Manuel Sá Martins, Mestre em Direito, Advogados, Abreu Advogados

No passado dia 9 de Outubro de 2015, entrou em vigor a Lei n.º 145/2015, de 9 de Setembro, que aprovou o Estatuto da Ordem dos Advogados, em conformidade com a Lei n.º 2/2013, de 10 de Janeiro, que estabelece o regime jurídico de criação, organização e funcionamento das associações públicas profissionais1, e revogou a Lei n.º 15/2005, de 26 de Janeiro, e o Decreto-Lei n.º 229/2004, de 10 de Dezembro.
Atenta a relevância deste diploma para o enquadramento jurídico da Advocacia, a presente exposição visa assinalar, de forma breve e concisa, as alterações introduzidas pelo novo Estatuto mais significativas.

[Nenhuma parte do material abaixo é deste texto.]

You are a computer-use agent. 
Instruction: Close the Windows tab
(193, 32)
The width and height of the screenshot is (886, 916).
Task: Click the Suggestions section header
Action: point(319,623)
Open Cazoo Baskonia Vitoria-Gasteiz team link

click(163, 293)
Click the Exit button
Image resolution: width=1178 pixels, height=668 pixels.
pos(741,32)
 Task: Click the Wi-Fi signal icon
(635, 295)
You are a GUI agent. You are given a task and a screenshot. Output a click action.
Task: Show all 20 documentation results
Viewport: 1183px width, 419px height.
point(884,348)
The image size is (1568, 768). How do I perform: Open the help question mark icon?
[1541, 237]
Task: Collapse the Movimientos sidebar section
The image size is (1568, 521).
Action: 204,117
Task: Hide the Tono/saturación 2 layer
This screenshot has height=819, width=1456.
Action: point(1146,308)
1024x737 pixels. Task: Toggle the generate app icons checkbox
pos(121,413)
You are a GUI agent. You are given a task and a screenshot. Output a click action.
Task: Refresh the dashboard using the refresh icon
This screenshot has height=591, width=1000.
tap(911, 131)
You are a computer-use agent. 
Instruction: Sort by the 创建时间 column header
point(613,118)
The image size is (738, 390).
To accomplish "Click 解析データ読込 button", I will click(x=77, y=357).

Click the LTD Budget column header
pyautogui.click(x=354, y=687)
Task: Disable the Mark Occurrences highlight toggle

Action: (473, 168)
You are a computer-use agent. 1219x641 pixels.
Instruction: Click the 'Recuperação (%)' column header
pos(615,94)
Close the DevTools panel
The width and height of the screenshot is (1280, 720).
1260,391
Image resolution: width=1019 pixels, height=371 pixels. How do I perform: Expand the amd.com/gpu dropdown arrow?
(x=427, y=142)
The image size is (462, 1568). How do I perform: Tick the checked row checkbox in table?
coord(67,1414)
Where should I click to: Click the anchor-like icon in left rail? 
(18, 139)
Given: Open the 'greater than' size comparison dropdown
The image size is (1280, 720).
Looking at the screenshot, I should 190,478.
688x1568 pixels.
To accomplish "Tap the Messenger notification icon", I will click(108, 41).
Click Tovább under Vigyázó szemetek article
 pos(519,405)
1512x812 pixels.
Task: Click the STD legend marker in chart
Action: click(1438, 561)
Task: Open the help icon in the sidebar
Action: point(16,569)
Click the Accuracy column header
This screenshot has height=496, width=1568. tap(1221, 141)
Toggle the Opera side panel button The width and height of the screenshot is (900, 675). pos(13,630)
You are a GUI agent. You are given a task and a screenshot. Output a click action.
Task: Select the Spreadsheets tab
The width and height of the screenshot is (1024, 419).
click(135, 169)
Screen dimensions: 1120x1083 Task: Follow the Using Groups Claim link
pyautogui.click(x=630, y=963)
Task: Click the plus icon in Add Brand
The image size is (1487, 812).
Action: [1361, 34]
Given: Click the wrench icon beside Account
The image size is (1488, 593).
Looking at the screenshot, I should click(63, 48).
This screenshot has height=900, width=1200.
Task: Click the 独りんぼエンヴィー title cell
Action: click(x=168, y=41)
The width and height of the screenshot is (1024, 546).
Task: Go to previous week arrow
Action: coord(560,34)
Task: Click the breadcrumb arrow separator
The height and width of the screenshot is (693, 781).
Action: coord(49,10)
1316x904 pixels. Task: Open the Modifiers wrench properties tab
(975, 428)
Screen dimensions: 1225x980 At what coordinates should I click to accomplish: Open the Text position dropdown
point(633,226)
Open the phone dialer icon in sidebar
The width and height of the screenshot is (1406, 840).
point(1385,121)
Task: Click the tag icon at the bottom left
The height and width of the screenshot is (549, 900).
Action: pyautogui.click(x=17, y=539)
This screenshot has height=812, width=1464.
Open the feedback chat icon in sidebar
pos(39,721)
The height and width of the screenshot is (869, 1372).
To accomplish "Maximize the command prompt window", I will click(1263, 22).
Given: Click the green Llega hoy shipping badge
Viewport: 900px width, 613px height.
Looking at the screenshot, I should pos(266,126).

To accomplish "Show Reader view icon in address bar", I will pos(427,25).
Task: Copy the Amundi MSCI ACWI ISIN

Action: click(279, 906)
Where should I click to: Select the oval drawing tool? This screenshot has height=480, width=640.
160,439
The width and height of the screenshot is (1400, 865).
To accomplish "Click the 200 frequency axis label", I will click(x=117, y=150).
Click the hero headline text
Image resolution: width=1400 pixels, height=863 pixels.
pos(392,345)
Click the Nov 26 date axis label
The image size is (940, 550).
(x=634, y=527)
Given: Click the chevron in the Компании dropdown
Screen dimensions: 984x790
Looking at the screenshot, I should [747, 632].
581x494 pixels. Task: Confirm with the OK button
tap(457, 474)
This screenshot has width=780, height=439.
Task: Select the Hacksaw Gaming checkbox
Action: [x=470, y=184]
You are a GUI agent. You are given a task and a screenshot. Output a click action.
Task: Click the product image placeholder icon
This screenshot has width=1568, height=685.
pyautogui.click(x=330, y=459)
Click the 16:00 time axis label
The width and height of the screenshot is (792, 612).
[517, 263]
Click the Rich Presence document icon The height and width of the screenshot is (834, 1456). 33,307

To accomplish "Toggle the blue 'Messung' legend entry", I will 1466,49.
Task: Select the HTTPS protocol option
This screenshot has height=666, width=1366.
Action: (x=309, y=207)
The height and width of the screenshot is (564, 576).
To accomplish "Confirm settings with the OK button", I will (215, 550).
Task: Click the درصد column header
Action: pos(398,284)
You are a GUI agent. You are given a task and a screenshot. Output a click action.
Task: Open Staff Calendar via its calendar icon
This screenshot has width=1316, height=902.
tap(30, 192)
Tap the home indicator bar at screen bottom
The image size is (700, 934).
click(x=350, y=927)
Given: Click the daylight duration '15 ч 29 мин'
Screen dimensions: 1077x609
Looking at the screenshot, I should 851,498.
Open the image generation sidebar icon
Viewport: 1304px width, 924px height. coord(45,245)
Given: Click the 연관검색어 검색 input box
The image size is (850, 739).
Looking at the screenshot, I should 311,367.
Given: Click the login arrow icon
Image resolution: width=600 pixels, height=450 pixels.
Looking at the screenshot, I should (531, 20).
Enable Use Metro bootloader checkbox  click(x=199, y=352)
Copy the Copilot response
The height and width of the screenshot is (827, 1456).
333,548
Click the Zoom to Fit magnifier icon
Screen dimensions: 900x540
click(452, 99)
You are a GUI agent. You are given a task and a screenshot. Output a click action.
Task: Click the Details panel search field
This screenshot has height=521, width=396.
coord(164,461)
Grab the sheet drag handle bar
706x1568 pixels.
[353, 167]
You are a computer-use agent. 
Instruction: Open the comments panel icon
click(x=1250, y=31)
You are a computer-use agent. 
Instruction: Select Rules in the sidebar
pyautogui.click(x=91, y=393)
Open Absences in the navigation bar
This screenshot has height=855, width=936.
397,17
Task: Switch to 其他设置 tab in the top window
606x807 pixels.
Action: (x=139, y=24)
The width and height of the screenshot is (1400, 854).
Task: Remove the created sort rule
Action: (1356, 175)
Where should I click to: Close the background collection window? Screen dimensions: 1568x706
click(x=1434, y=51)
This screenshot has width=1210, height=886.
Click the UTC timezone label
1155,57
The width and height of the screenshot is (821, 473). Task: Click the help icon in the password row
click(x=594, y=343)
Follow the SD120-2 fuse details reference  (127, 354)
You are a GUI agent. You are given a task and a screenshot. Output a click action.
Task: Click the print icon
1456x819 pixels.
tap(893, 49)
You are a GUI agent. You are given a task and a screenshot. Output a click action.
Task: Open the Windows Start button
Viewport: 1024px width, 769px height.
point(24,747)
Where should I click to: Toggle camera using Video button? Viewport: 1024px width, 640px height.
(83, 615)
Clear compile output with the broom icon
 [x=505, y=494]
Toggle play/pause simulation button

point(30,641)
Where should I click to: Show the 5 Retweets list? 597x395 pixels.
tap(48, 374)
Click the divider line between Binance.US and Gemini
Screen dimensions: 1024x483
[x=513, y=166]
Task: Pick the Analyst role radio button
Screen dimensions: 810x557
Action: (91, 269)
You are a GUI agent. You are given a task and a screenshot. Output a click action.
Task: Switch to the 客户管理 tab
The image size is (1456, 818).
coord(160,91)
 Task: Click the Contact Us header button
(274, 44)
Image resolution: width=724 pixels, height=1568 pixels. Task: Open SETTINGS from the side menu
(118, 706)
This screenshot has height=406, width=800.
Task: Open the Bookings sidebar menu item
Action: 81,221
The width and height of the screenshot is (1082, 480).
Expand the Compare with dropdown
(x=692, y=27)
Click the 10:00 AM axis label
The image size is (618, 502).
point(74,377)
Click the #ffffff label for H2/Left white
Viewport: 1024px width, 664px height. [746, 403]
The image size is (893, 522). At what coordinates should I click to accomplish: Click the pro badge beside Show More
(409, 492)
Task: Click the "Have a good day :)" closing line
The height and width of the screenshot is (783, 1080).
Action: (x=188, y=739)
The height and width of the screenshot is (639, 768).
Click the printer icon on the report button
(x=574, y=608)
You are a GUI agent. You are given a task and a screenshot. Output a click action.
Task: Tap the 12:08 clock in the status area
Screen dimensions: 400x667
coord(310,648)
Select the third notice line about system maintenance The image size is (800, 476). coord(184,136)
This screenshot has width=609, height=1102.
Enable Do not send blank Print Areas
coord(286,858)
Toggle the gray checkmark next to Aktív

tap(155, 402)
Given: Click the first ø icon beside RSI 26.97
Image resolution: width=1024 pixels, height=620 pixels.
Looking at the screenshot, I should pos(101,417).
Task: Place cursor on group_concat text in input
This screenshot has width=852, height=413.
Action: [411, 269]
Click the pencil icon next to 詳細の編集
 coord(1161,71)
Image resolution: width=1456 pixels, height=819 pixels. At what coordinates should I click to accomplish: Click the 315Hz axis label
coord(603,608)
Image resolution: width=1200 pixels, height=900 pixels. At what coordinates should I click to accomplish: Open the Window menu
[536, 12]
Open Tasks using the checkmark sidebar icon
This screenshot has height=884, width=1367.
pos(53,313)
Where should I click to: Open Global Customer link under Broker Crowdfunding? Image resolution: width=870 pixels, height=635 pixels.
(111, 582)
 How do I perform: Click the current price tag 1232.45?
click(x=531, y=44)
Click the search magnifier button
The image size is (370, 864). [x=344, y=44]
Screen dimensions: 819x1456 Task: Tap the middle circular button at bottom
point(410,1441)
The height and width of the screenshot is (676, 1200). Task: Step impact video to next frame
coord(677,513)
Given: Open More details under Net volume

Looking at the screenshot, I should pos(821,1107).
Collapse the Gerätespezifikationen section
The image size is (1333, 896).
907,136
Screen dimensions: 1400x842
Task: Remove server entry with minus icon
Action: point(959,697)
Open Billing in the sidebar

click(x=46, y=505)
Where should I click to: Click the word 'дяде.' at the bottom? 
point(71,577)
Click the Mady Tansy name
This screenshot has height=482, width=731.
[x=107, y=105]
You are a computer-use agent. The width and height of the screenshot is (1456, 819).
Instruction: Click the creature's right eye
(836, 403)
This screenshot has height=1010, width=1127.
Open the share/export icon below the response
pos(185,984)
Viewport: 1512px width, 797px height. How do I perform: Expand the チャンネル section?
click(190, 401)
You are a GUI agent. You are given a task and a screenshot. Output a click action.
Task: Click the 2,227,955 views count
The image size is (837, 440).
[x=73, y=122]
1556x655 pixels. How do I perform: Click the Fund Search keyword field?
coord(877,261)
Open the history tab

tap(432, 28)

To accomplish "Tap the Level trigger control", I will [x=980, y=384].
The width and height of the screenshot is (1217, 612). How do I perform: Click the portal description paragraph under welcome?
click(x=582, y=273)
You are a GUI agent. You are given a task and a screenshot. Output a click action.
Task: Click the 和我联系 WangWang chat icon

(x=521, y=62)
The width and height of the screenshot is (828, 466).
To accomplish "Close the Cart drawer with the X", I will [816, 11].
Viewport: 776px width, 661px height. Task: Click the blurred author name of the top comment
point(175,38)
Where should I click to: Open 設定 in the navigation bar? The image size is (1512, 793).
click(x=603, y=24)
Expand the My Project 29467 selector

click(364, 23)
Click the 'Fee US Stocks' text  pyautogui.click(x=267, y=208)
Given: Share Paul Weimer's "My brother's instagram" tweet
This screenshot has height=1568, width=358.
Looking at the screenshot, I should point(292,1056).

A. Modelo de Organização Interna

Nos termos do artigo 2.º do novo Estatuto, a Ordem dos Advogados tem âmbito nacional e está internamente estruturada em sete regiões – Lisboa, Porto, Coimbra, Évora, Faro, Açores e Madeira – correspondentes aos extintos distritos judiciais. Consequentemente, os respectivos Conselhos Distritais passaram a designar-se Conselhos Regionais – cfr. artigos 53.º e seguintes do novo Estatuto.
Neste prisma, as mudanças não são materialmente significativas: não obstante a Reforma do Mapa Judiciário, que substituiu as anteriormente existentes 231 comarcas por 23 novas grandes comarcas, o novo Estatuto manteve as 198 delegações concelhias. Para o efeito, no que concerne ao âmbito geográfico das Delegações da Ordem dos Advogados, o diploma substitui a referência a “Comarcas” pela referência a “Municípios” – cfr. artigos 60.º e seguintes.
No que concerne aos órgãos nacionais, destaca-se a criação de um novo Conselho Fiscal, composto por um Presidente, dois Vogais e um Revisor Oficial de Contas, ao qual incumbe o acompanhamento e controlo da gestão financeira da Ordem dos Advogados, bem como a apreciação e fiscalização da actividade da Ordem nos domínios contabilístico, orçamental, financeiro e fiscal – cfr. artigos 9.º, n.º 2, g) e 48.º e seguintes.
Merece ainda referência o reforço dos poderes da Assembleia Geral em diversas matérias, designadamente através da aprovação de regulamentos (artigos 33.º e seguintes do novo Estatuto).

B. Estágio de Advocacia

Com a entrada em vigor do novo Estatuto da Ordem dos Advogados, a duração do estágio de formação foi reduzido de 24 para 18 meses, passando o estagiário da primeira fase de estágio para a segunda sem ter de efectuar qualquer prova de avaliação intercalar, ao contrário do que sucedia ao abrigo do regime pretérito. A redução do tempo de estágio incide apenas na fase complementar – reduzindo em 6 meses a duração desta – visto que o novo Estatuto manteve a duração mínima da primeira fase do estágio em 6 meses – cfr. artigo 195.º.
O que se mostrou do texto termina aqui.